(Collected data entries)
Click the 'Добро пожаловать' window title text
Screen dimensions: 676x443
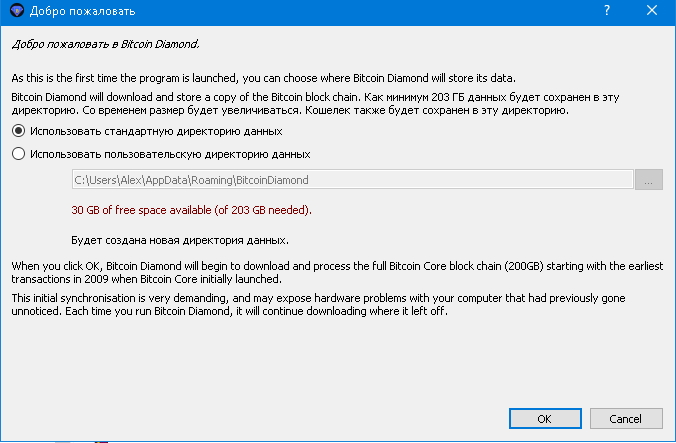(82, 11)
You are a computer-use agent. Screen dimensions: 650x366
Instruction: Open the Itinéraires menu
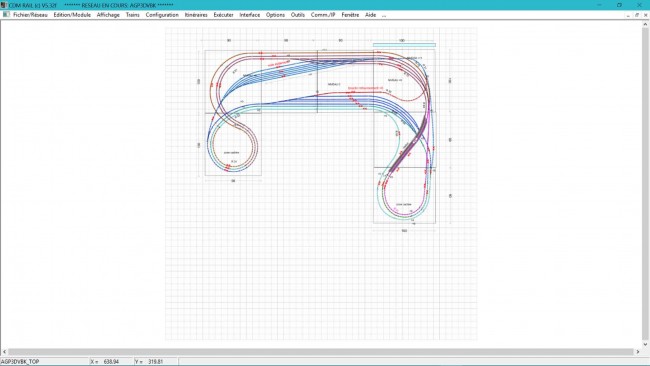[196, 15]
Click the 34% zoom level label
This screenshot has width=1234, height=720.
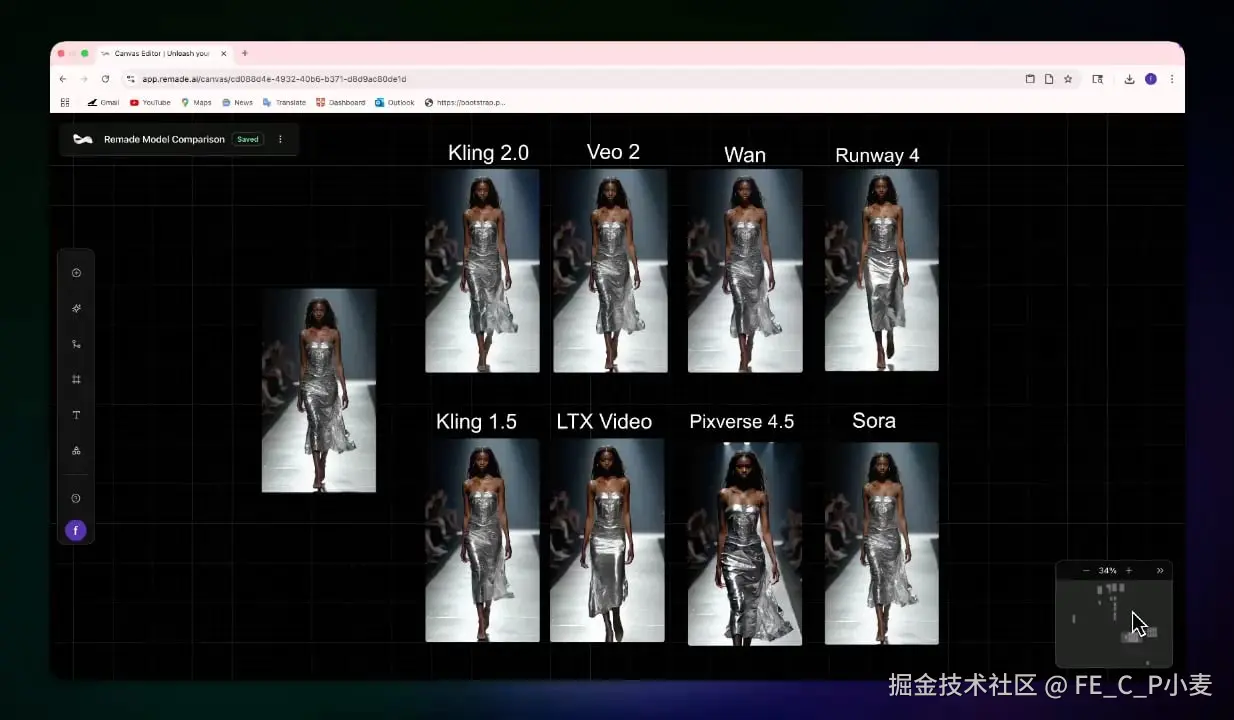pyautogui.click(x=1107, y=570)
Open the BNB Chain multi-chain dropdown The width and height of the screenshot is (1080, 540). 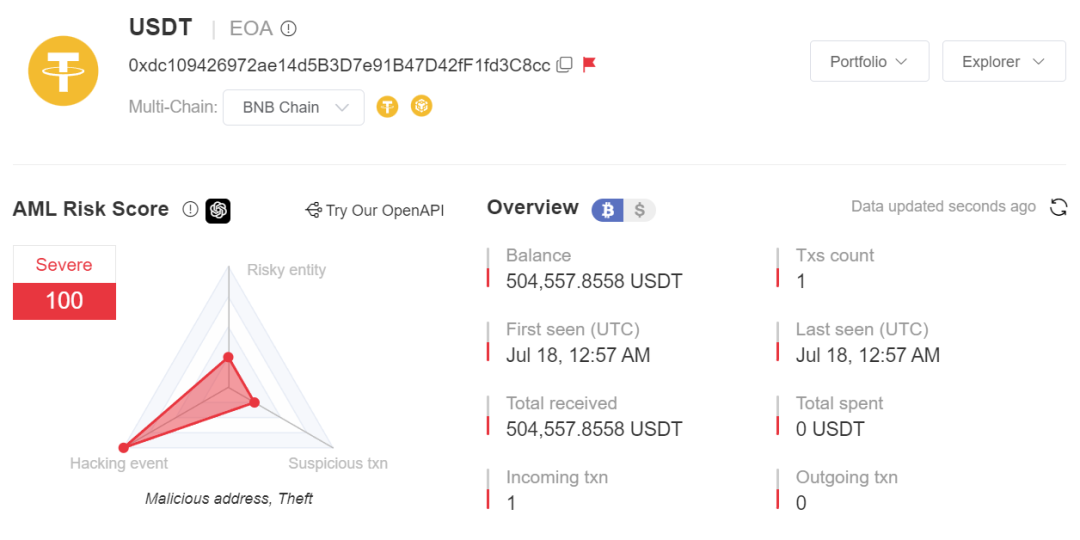(x=293, y=107)
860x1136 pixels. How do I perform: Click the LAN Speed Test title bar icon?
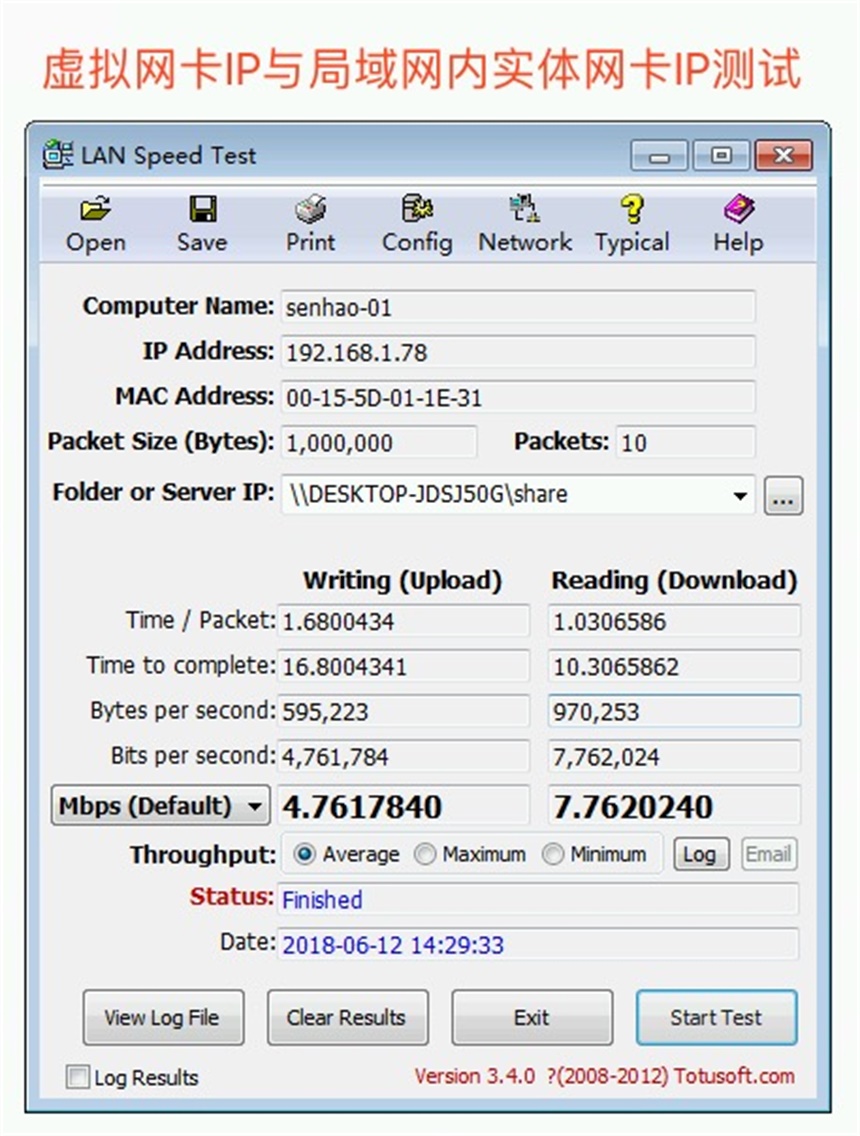(58, 156)
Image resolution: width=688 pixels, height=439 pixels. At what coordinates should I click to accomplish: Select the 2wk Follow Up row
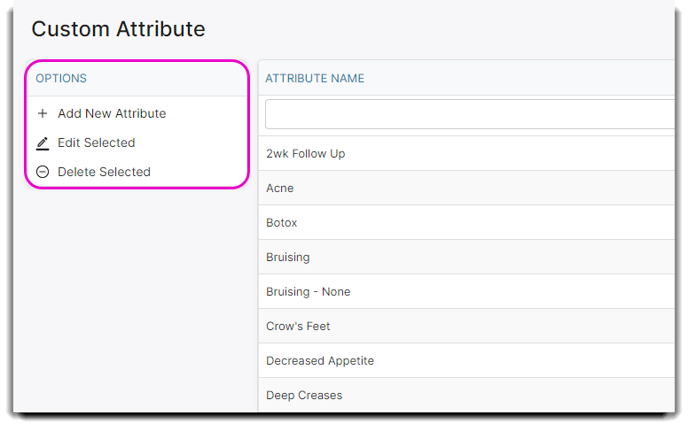(x=466, y=153)
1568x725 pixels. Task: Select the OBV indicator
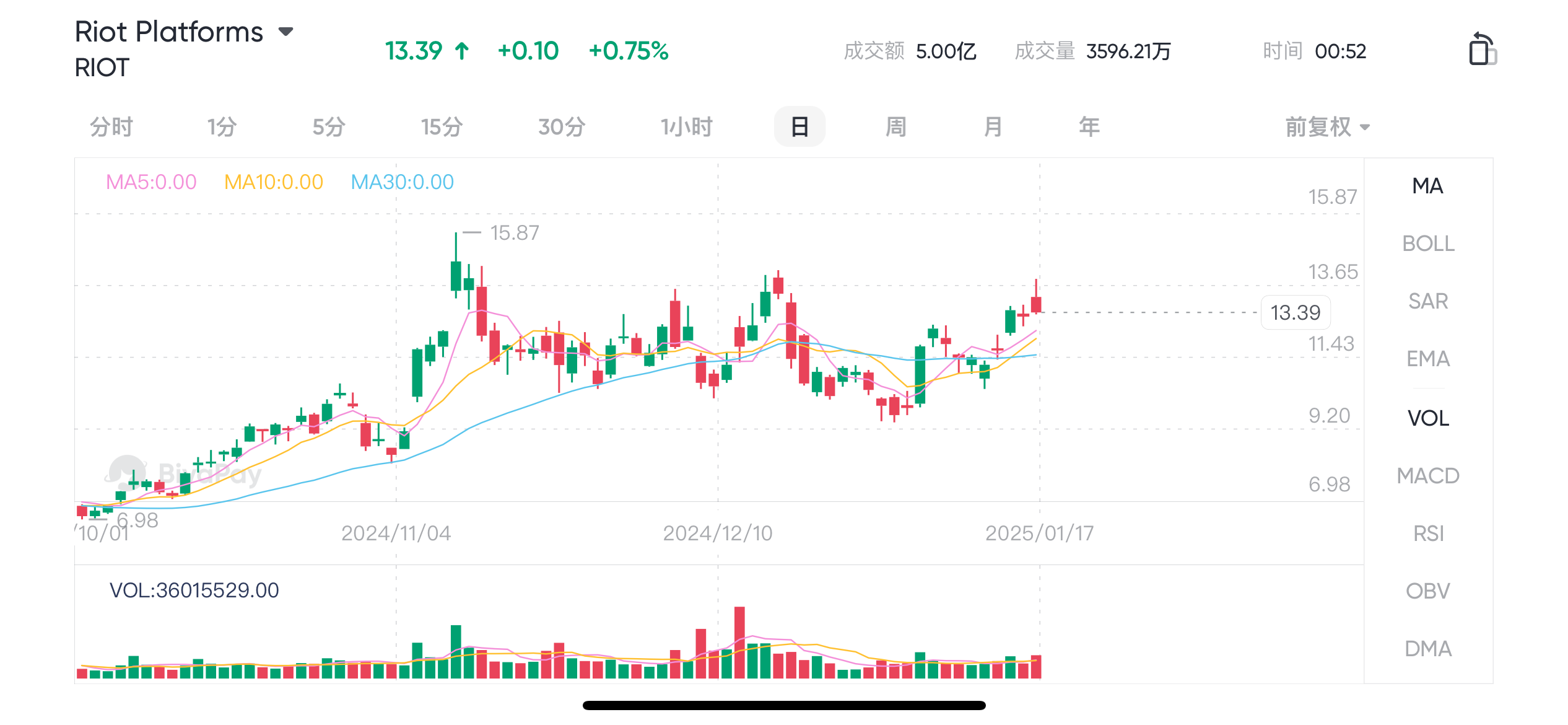[x=1428, y=591]
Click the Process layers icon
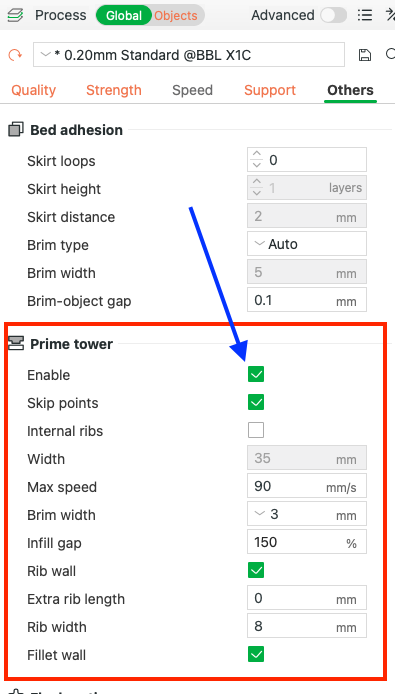This screenshot has height=694, width=395. [x=15, y=15]
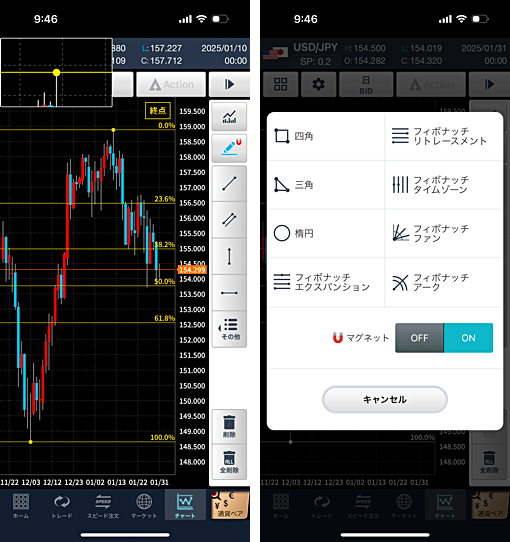Select the magnet drawing pencil tool
Image resolution: width=510 pixels, height=542 pixels.
[229, 148]
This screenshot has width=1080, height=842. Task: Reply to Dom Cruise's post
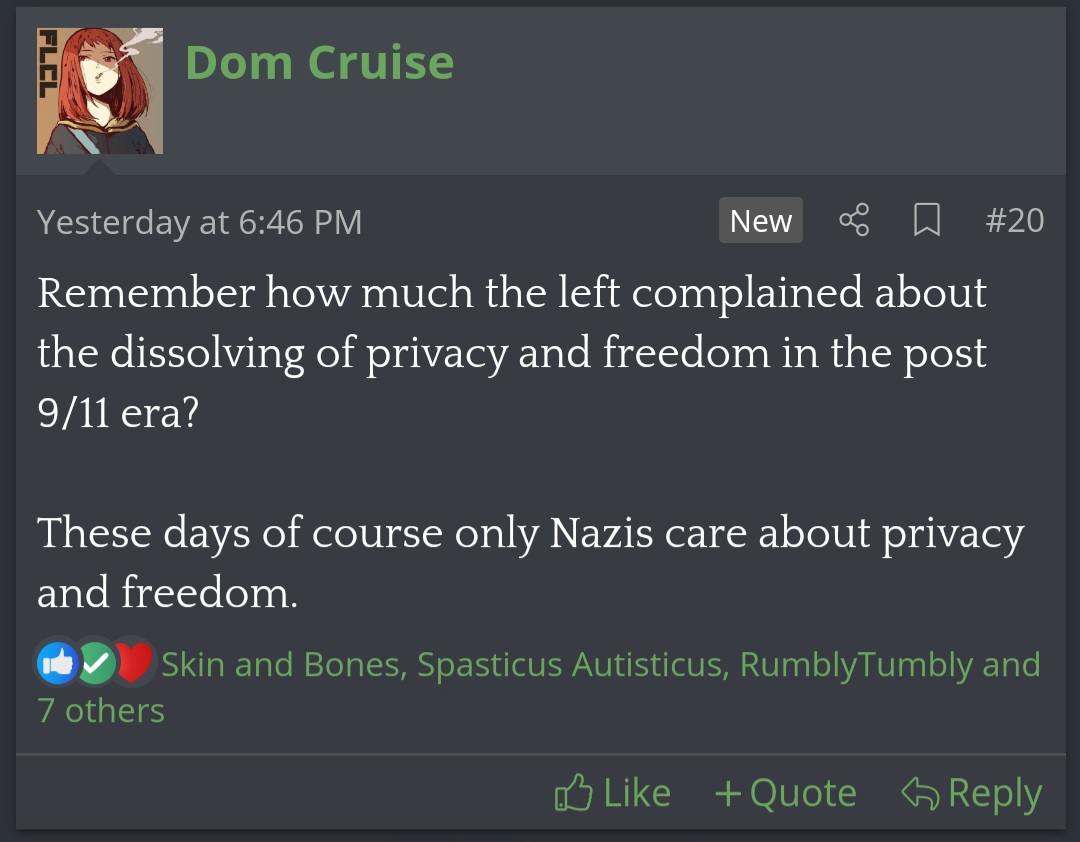point(972,794)
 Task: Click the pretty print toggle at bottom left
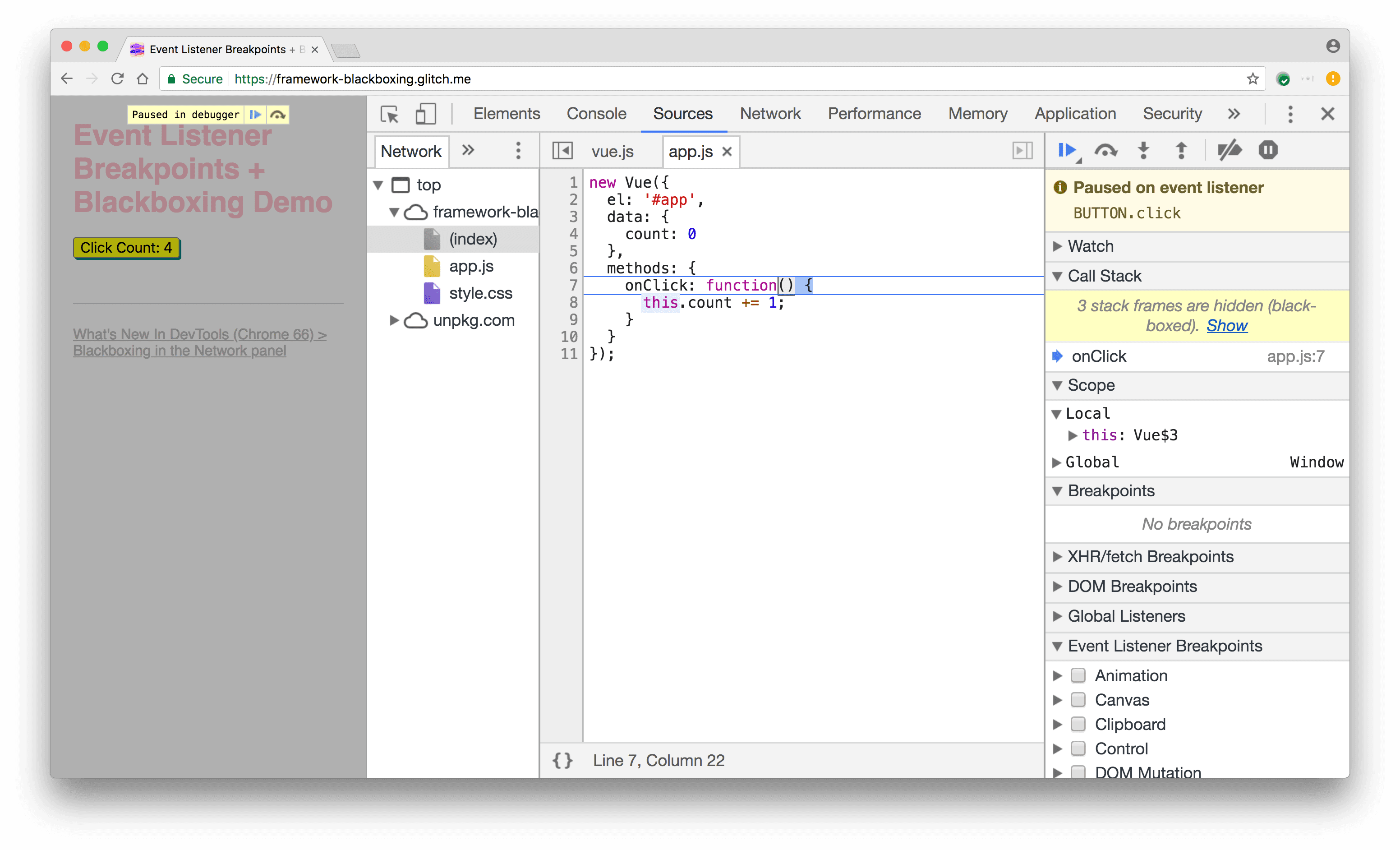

§ **Aim of the exercise**:
Leave out the pictures and copy exactly the lines from the one with "Click the Process layers icon" through the last line of the records above.

§ **Task answer**:
Click the Process layers icon
This screenshot has height=694, width=395. [x=15, y=15]
Select the magnet drawing pencil tool
Image resolution: width=510 pixels, height=542 pixels.
[229, 148]
This screenshot has width=1080, height=842. Task: Reply to Dom Cruise's post
point(972,794)
 Task: Click the pretty print toggle at bottom left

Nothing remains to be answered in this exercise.